We further investigated how serum levels of 8-OHdG affected the extent of coronary artery lesions, and found that serum 8-OHdG influenced both the number of stenotic branches and the Gensini score. Coronary artery lesions in T2DM include multivascular lesions, diffuse lesions, and a high degree of stenosis. Gensini score can thus better reflect the extent of the lesions, and showed a more positive relationship with 8-OHdG compared with number of stenotic branches (OR 0.879, 95%CI 0.782–0.988, P = 0.031). In addition, T2DM tended to have a higher chance of being accompanied by CHD in patients with a serum level of 8-OHdG >0.523 ng/mL.
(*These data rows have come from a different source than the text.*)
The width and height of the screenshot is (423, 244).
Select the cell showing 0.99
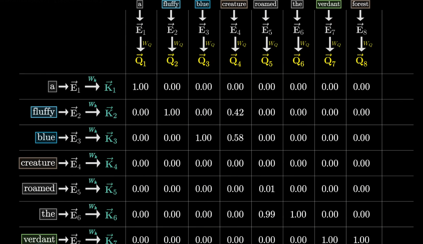point(267,214)
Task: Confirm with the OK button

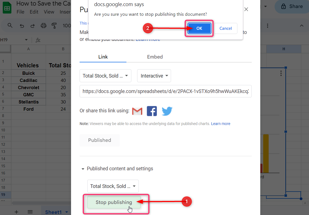Action: coord(199,28)
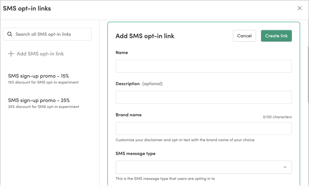Click the Create link button
The width and height of the screenshot is (309, 187).
click(276, 36)
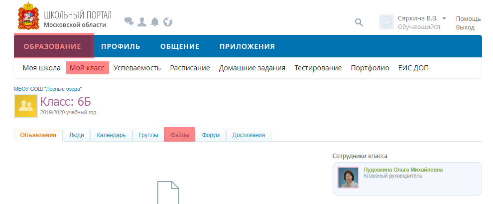Click the class teacher photo thumbnail

tap(348, 177)
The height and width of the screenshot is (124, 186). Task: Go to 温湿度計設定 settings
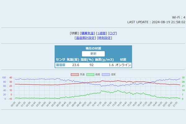click(x=85, y=38)
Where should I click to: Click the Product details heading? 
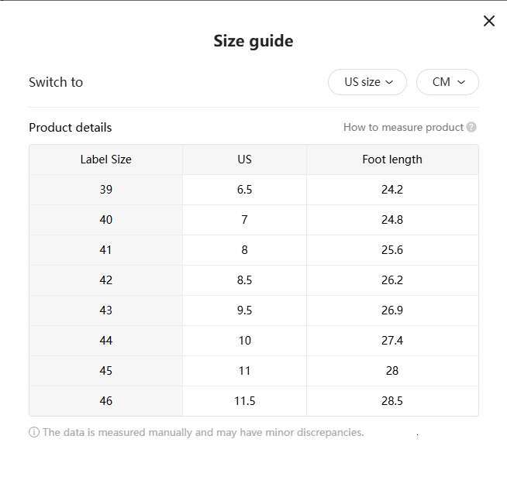coord(71,128)
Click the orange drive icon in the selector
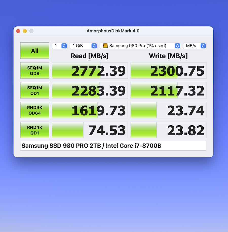228x232 pixels. [x=106, y=46]
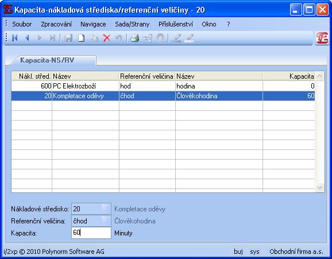Image resolution: width=332 pixels, height=259 pixels.
Task: Click the table scrollbar down arrow
Action: click(x=319, y=187)
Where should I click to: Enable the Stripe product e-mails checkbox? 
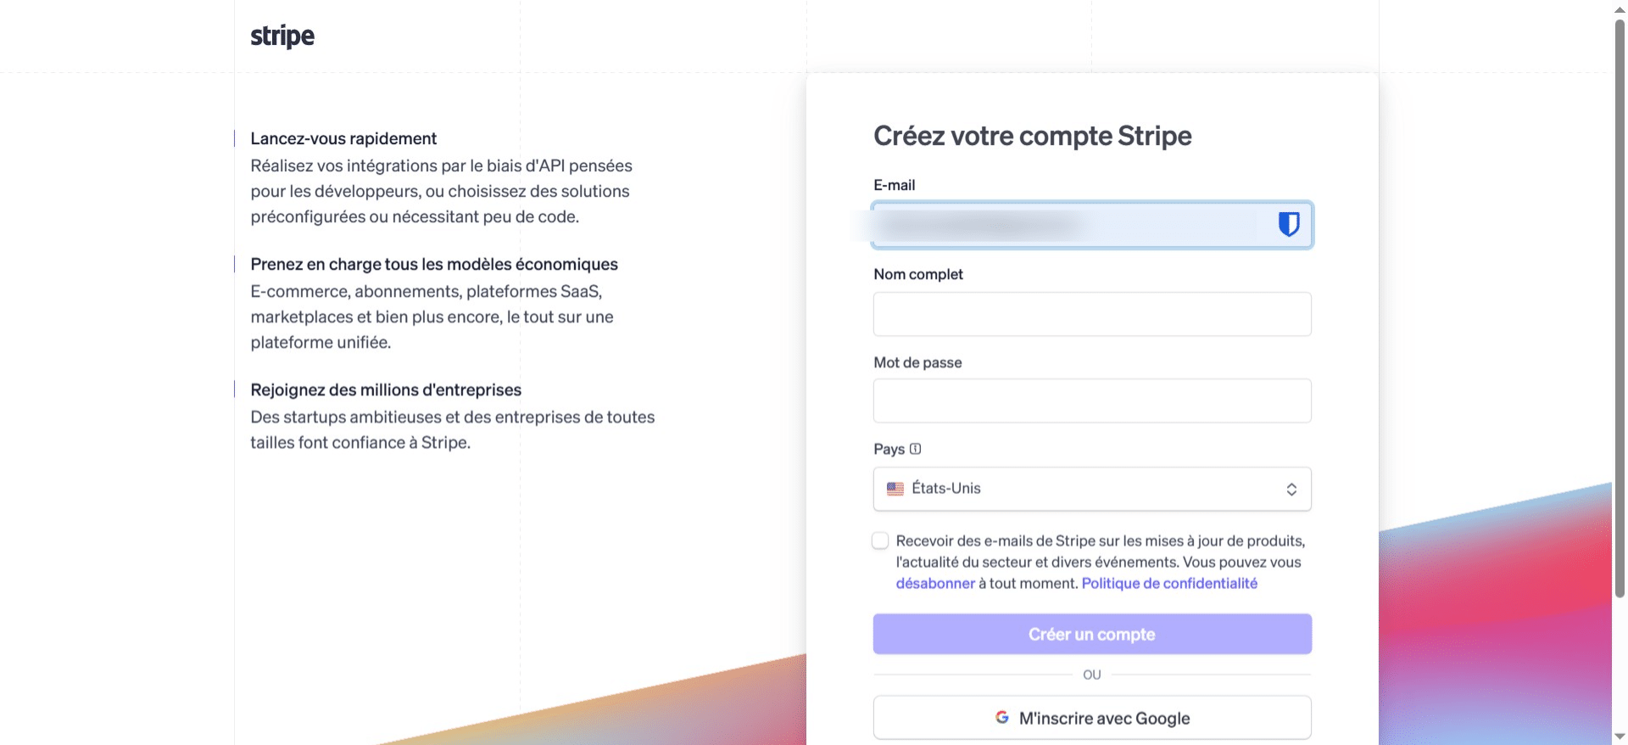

Our study had some limitations. First, we did not address the mechanisms involved in the observed relationships, and further studies with animal models are needed to investigate these possible mechanisms. Second, the sample size was relatively small, and we did not consider the effects of any drugs used by the participants during the study. We therefore cannot exclude any possible effects of different drug treatments. Finally, further longitudinal studies are needed to confirm our current conclusions.
Conclusions
The results of the current study showed that elevated 8-OHdG levels reflected increased oxidative DNA damage in ageing patients with both T2DM and CHD. This study further confirms the value of 8-OHdG as a potential predictor of CHD in elderly patients with T2DM.
Footnotes
Availability of data and material
The datasets used and analyzed during the current study are available from the corresponding author upon reasonable request.
Declaration of conflicting interest
The authors declare that there is no conflict of interest.
Funding
This work was supported by the Medical and Science Crossover Research Fund of Shanghai Jiaotong University (YG2014MS55) and Shanghai Municipal Health Bureau (16CR4013A).